◆ **Exercise**: Starting with the line that contains "Where should I", repeat exactly every line through the last one in the records below, and leave out the pictures.

== Provided data ==

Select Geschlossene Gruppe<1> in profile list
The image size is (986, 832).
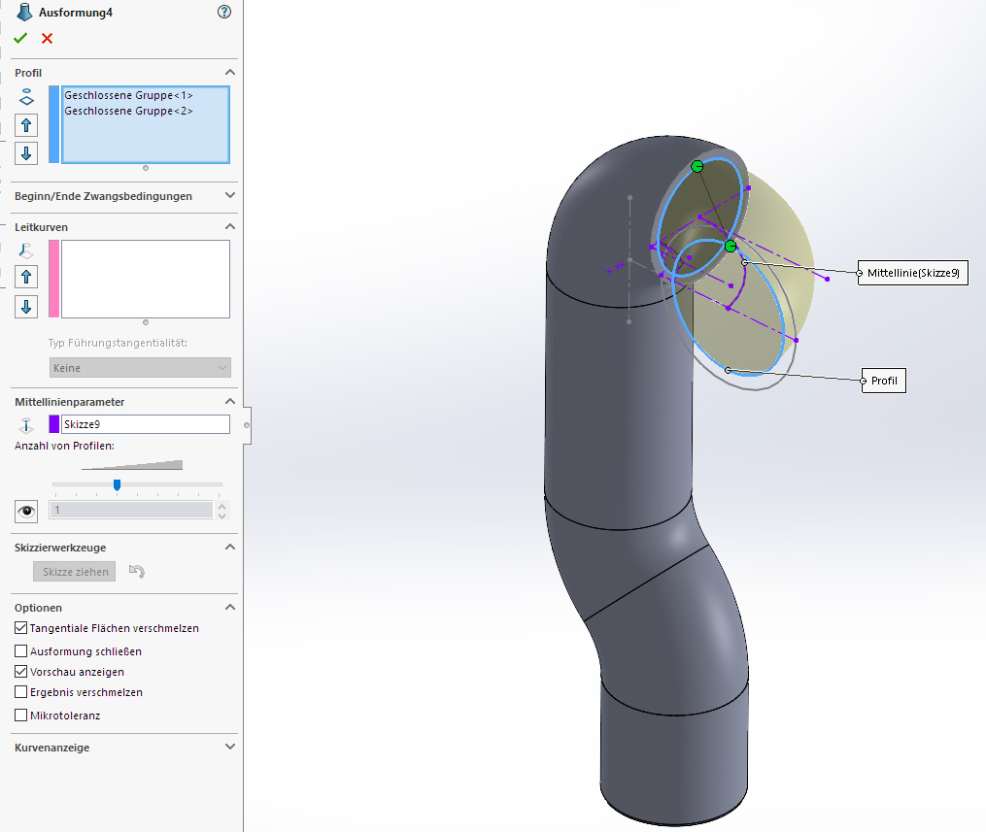128,95
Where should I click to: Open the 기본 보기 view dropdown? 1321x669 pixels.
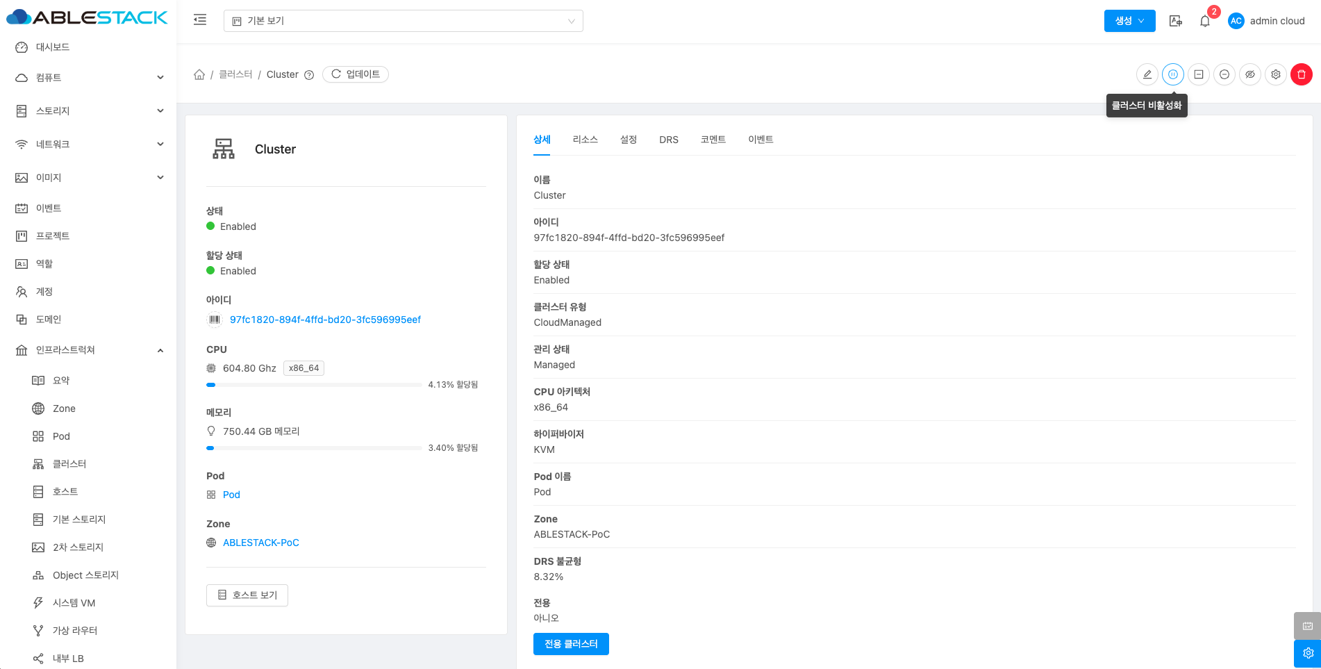pos(403,21)
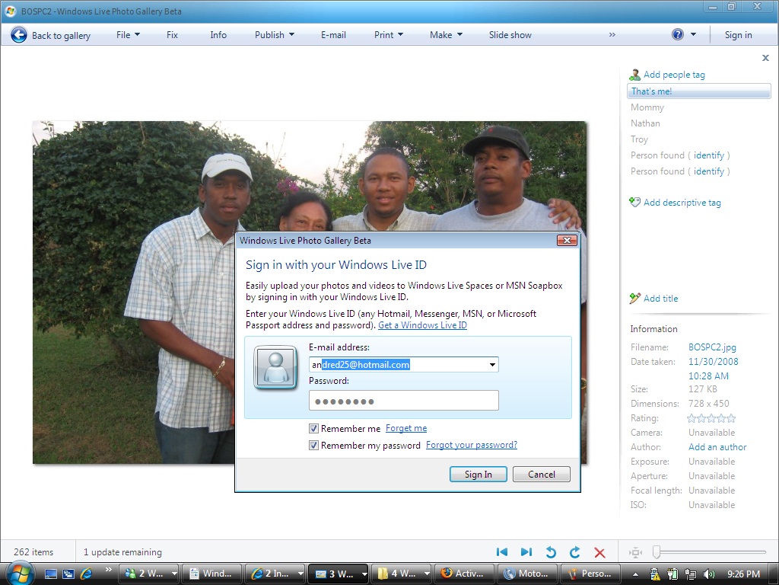Expand the toolbar overflow chevron

click(x=612, y=35)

===

◆ **Written solution**:
Where should I click to: Open the 기본 보기 view dropdown? 1321x669 pixels.
pos(403,21)
Expand the toolbar overflow chevron

click(x=612, y=35)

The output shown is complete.